Trecho do documento |
-------------------------

A festa religiosa teve início logo às
7h30, com uma Missa na Paróquia de São Pedro, na Avenida Beira-Mar
O andor com a imagem de São Pedro,
considerado protetor dos pescadores, deixa a Paróquia que tem o seu nome
acompanhado por uma multidão pelas ruas do Mucuripe ( Fotos: Kleber A. Gonçalves
)
Não tem jeito: todo
pescador tem devoção a São Pedro. A garantia é dada por Antônio Pereira de
Matos, que cresceu entre as ondas do Mucuripe, em Fortaleza, desde os oito dos
63 anos de vida, acompanhando os remos do avô e do pai, também pescadores.
Hoje, já adulto, ajuda a carregar nos ombros a imagem do Santo, da paróquia à
jangada, para a procissão marítima realizada tradicionalmente nos dias 29 de
junho, dia dedicado ao patrono dos pescadores.
Na capital
cearense, a festa religiosa teve início logo às 7h30, com a celebração de uma
missa cujo público nem cabia entre as paredes da Paróquia de São Pedro, na
Avenida Beira Mar. A devoção que inunda os olhos e guia cada gesto de louvor à
imagem do santo, "o primeiro chefe da Igreja", encontra origem na
empatia dos fiéis.
"Jesus viu
nele a fortaleza de um homem bom, jogando a rede ao mar. Cada um de nós tem um
Pedro dentro de si, e nos aproximamos tanto porque ele era gente como a gente.
Sempre negamos e voltamos a Jesus, e assim ele também fazia", reflete
Fernando Pontes, padre da paróquia homônima ao santo.
A admiração por
quem foi - e, para os devotos, continua sendo - Pedro se mistifica e ganha
forma na fé. "Tenho muito a agradecer a ele. Passei por muitas
tempestades, navios se aproximando do barco, ventos demais e, na hora de
voltar, ventos de menos... Se eu estou aqui, devo a Deus e a São Pedro",
reverencia o pescador Antônio Pereira, ao que sintetiza o presidente da colônia
de pescadores Z-8, Possidônio Soares: "São Pedro é, para nós, símbolo de
fé e esperança em dias melhores".
Soares ressalta
ainda a importância simbólica da procissão marítima aos que vivem no mar - e do
mar. "Manter tudo isso vivo é muito importante para o Mucuripe, porque,
depois do índio, foi o pescador o primeiro morador daqui. É uma festa
centenária, que continua ocupando nossos verdes mares", afirma, garantindo
que, antes mesmo de o percurso ser registrado, nos anos 1930, as homenagens ao
santo já aconteciam na Capital - ancorando a empolgação do pescador Dimas
Pereira, 58. "É uma alegria ver São Pedro entrando no mar com a gente,
hoje. Torço pra que isso nunca acabe", declara.
A esperança de que
a tradição se perpetue divide espaço com a preocupação latente de muitos
pescadores. Isso porque, segundo eles, a festa tem sido descaracterizada, a
começar pela quebra de uma tradição: as famílias dos pescadores não podem mais
embarcar junto aos tripulantes, devido a uma restrição da Capitania dos Portos
do Ceará.

-------------------------

Dados fornecidos |
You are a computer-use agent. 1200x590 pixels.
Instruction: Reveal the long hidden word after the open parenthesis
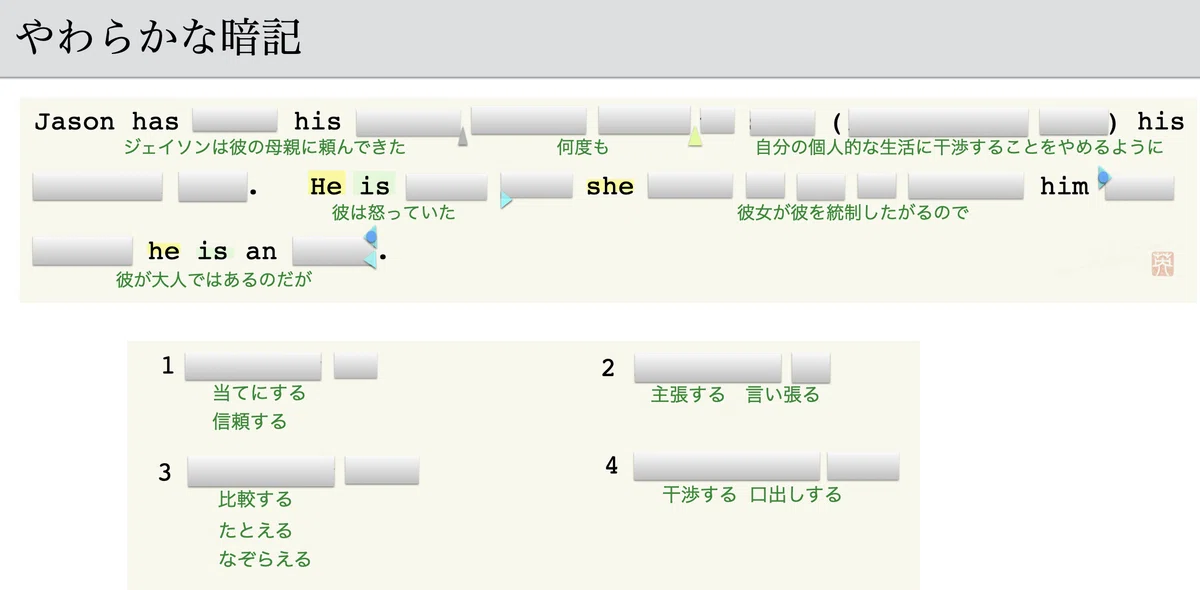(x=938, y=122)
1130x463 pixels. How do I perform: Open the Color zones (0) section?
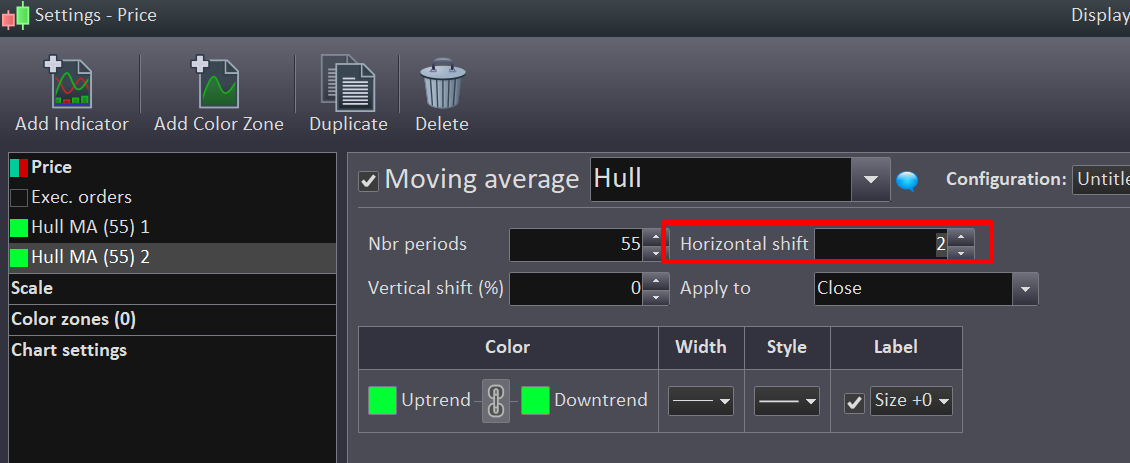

-------------------------

O que fazer |
1. Responda sim ou não para cada frase a seguir, dizendo se ela bate com o texto sobre a festa de São Pedro, e copie as palavras do texto que decidem. (a) A festa religiosa começou às 7h30 com uma missa. (b) As famílias dos pescadores ainda podem embarcar junto com os tripulantes. (c) A procissão marítima acontece tradicionalmente no dia 29 de junho.
2. Transcreva do texto sobre a festa de São Pedro o trecho entre "Hoje, já adulto, ajuda" e "homônima ao santo.", incluindo esses dois pontos.

Respostas do exercício |
1.
(a) Sim: "a festa religiosa teve início logo às 7h30, com a celebração de uma missa"
(b) Não: "as famílias dos pescadores não podem mais embarcar junto aos tripulantes"
(c) Sim: "a procissão marítima realizada tradicionalmente nos dias 29 de junho"

2.
Hoje, já adulto, ajuda a carregar nos ombros a imagem do Santo, da paróquia à
jangada, para a procissão marítima realizada tradicionalmente nos dias 29 de
junho, dia dedicado ao patrono dos pescadores.
Na capital
cearense, a festa religiosa teve início logo às 7h30, com a celebração de uma
missa cujo público nem cabia entre as paredes da Paróquia de São Pedro, na
Avenida Beira Mar. A devoção que inunda os olhos e guia cada gesto de louvor à
imagem do santo, "o primeiro chefe da Igreja", encontra origem na
empatia dos fiéis.
"Jesus viu
nele a fortaleza de um homem bom, jogando a rede ao mar. Cada um de nós tem um
Pedro dentro de si, e nos aproximamos tanto porque ele era gente como a gente.
Sempre negamos e voltamos a Jesus, e assim ele também fazia", reflete
Fernando Pontes, padre da paróquia homônima ao santo.